== Segment start ==

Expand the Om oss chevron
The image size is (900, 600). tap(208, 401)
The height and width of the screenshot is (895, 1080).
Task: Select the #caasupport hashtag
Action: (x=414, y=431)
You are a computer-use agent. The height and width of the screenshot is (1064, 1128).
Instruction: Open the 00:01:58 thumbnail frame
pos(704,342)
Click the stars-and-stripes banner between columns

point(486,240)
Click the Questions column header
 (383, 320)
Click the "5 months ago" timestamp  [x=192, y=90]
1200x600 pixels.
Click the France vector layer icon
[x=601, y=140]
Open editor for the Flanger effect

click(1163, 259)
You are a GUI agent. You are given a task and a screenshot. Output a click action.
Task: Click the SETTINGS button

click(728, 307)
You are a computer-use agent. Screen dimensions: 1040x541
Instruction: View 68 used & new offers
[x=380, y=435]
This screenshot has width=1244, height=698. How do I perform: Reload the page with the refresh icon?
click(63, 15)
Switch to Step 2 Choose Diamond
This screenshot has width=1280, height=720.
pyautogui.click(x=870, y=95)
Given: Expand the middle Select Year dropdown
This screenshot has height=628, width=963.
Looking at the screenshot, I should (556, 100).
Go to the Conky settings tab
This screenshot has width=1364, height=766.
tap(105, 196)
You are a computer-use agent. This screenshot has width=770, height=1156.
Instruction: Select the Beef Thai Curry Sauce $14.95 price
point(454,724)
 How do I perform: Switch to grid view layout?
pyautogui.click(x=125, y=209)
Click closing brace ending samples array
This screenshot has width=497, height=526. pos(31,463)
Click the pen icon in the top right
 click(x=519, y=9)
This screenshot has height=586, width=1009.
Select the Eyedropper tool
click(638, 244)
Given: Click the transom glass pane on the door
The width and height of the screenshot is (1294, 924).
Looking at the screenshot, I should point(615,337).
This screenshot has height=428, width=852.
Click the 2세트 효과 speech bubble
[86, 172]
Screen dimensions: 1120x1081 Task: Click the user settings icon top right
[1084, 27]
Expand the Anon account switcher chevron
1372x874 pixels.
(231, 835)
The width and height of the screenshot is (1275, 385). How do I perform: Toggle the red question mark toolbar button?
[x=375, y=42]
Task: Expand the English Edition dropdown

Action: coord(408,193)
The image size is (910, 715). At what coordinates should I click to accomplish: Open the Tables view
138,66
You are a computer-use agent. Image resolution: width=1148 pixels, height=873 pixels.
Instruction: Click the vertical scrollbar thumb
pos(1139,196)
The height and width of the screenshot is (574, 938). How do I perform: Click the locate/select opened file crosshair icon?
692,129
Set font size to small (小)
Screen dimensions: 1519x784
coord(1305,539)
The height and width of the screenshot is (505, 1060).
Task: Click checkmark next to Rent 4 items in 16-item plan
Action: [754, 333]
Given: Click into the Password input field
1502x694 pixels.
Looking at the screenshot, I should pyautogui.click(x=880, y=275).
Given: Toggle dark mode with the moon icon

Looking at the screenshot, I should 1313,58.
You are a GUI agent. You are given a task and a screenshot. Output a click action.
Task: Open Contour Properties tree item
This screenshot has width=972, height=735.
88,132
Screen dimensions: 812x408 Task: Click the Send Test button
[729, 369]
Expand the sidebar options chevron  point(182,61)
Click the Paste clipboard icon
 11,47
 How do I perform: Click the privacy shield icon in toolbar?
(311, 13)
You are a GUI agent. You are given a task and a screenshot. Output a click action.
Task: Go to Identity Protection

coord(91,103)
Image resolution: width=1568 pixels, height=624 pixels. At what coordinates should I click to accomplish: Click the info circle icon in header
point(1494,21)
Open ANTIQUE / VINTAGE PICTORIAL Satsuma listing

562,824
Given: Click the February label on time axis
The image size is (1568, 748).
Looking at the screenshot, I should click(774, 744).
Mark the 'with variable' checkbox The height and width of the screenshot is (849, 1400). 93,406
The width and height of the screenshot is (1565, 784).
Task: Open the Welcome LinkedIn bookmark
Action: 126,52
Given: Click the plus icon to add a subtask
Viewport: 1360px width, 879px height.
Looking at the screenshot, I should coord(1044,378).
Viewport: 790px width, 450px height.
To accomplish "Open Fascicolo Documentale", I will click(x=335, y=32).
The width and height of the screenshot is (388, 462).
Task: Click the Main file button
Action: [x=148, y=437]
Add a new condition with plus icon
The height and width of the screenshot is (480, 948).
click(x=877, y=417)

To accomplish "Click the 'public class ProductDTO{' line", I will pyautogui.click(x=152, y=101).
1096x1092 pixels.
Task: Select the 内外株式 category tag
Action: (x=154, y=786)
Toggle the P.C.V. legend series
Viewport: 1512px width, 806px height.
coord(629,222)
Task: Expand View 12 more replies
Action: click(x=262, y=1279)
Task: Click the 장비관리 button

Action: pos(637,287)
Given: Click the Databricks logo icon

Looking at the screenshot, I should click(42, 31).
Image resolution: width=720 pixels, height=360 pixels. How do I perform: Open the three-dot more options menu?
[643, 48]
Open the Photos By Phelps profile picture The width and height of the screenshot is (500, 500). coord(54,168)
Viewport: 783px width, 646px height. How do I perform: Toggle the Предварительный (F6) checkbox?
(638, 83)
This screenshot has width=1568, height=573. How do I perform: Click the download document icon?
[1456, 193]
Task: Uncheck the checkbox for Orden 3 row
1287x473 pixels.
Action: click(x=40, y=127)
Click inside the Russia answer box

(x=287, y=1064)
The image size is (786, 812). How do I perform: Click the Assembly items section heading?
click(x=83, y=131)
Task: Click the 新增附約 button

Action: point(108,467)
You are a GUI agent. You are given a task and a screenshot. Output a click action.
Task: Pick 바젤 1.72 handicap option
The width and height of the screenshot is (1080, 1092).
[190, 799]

== Segment end ==

## Your assignment
Each entry above is to be transcribed word for word.

## Task result
Expand the Om oss chevron
The image size is (900, 600). tap(208, 401)
The height and width of the screenshot is (895, 1080).
Task: Select the #caasupport hashtag
Action: (x=414, y=431)
You are a computer-use agent. The height and width of the screenshot is (1064, 1128).
Instruction: Open the 00:01:58 thumbnail frame
pos(704,342)
Click the stars-and-stripes banner between columns

point(486,240)
Click the Questions column header
 (383, 320)
Click the "5 months ago" timestamp  [x=192, y=90]
1200x600 pixels.
Click the France vector layer icon
[x=601, y=140]
Open editor for the Flanger effect

click(1163, 259)
You are a GUI agent. You are given a task and a screenshot. Output a click action.
Task: Click the SETTINGS button

click(728, 307)
You are a computer-use agent. Screen dimensions: 1040x541
Instruction: View 68 used & new offers
[x=380, y=435]
This screenshot has width=1244, height=698. How do I perform: Reload the page with the refresh icon?
click(63, 15)
Switch to Step 2 Choose Diamond
This screenshot has width=1280, height=720.
pyautogui.click(x=870, y=95)
Given: Expand the middle Select Year dropdown
This screenshot has height=628, width=963.
Looking at the screenshot, I should (556, 100).
Go to the Conky settings tab
This screenshot has width=1364, height=766.
tap(105, 196)
You are a computer-use agent. This screenshot has width=770, height=1156.
Instruction: Select the Beef Thai Curry Sauce $14.95 price
point(454,724)
 How do I perform: Switch to grid view layout?
pyautogui.click(x=125, y=209)
Click closing brace ending samples array
This screenshot has width=497, height=526. pos(31,463)
Click the pen icon in the top right
 click(x=519, y=9)
This screenshot has height=586, width=1009.
Select the Eyedropper tool
click(638, 244)
Given: Click the transom glass pane on the door
The width and height of the screenshot is (1294, 924).
Looking at the screenshot, I should point(615,337).
This screenshot has height=428, width=852.
Click the 2세트 효과 speech bubble
[86, 172]
Screen dimensions: 1120x1081 Task: Click the user settings icon top right
[1084, 27]
Expand the Anon account switcher chevron
1372x874 pixels.
(231, 835)
The width and height of the screenshot is (1275, 385). How do I perform: Toggle the red question mark toolbar button?
[x=375, y=42]
Task: Expand the English Edition dropdown

Action: coord(408,193)
The image size is (910, 715). At what coordinates should I click to accomplish: Open the Tables view
138,66
You are a computer-use agent. Image resolution: width=1148 pixels, height=873 pixels.
Instruction: Click the vertical scrollbar thumb
pos(1139,196)
The height and width of the screenshot is (574, 938). How do I perform: Click the locate/select opened file crosshair icon?
692,129
Set font size to small (小)
Screen dimensions: 1519x784
coord(1305,539)
The height and width of the screenshot is (505, 1060).
Task: Click checkmark next to Rent 4 items in 16-item plan
Action: [754, 333]
Given: Click into the Password input field
1502x694 pixels.
Looking at the screenshot, I should pyautogui.click(x=880, y=275).
Given: Toggle dark mode with the moon icon

Looking at the screenshot, I should 1313,58.
You are a GUI agent. You are given a task and a screenshot. Output a click action.
Task: Open Contour Properties tree item
This screenshot has width=972, height=735.
88,132
Screen dimensions: 812x408 Task: Click the Send Test button
[729, 369]
Expand the sidebar options chevron  point(182,61)
Click the Paste clipboard icon
 11,47
 How do I perform: Click the privacy shield icon in toolbar?
(311, 13)
You are a GUI agent. You are given a task and a screenshot. Output a click action.
Task: Go to Identity Protection

coord(91,103)
Image resolution: width=1568 pixels, height=624 pixels. At what coordinates should I click to accomplish: Click the info circle icon in header
point(1494,21)
Open ANTIQUE / VINTAGE PICTORIAL Satsuma listing

562,824
Given: Click the February label on time axis
The image size is (1568, 748).
Looking at the screenshot, I should click(774, 744).
Mark the 'with variable' checkbox The height and width of the screenshot is (849, 1400). 93,406
The width and height of the screenshot is (1565, 784).
Task: Open the Welcome LinkedIn bookmark
Action: 126,52
Given: Click the plus icon to add a subtask
Viewport: 1360px width, 879px height.
Looking at the screenshot, I should coord(1044,378).
Viewport: 790px width, 450px height.
To accomplish "Open Fascicolo Documentale", I will click(x=335, y=32).
The width and height of the screenshot is (388, 462).
Task: Click the Main file button
Action: [x=148, y=437]
Add a new condition with plus icon
The height and width of the screenshot is (480, 948).
click(x=877, y=417)

To accomplish "Click the 'public class ProductDTO{' line", I will pyautogui.click(x=152, y=101).
1096x1092 pixels.
Task: Select the 内外株式 category tag
Action: (x=154, y=786)
Toggle the P.C.V. legend series
Viewport: 1512px width, 806px height.
coord(629,222)
Task: Expand View 12 more replies
Action: click(x=262, y=1279)
Task: Click the 장비관리 button

Action: pos(637,287)
Given: Click the Databricks logo icon

Looking at the screenshot, I should click(42, 31).
Image resolution: width=720 pixels, height=360 pixels. How do I perform: Open the three-dot more options menu?
[643, 48]
Open the Photos By Phelps profile picture The width and height of the screenshot is (500, 500). coord(54,168)
Viewport: 783px width, 646px height. How do I perform: Toggle the Предварительный (F6) checkbox?
(638, 83)
This screenshot has width=1568, height=573. How do I perform: Click the download document icon?
[1456, 193]
Task: Uncheck the checkbox for Orden 3 row
1287x473 pixels.
Action: click(x=40, y=127)
Click inside the Russia answer box

(x=287, y=1064)
The image size is (786, 812). How do I perform: Click the Assembly items section heading?
click(x=83, y=131)
Task: Click the 新增附約 button

Action: point(108,467)
You are a GUI agent. You are given a task and a screenshot. Output a click action.
Task: Pick 바젤 1.72 handicap option
The width and height of the screenshot is (1080, 1092).
[190, 799]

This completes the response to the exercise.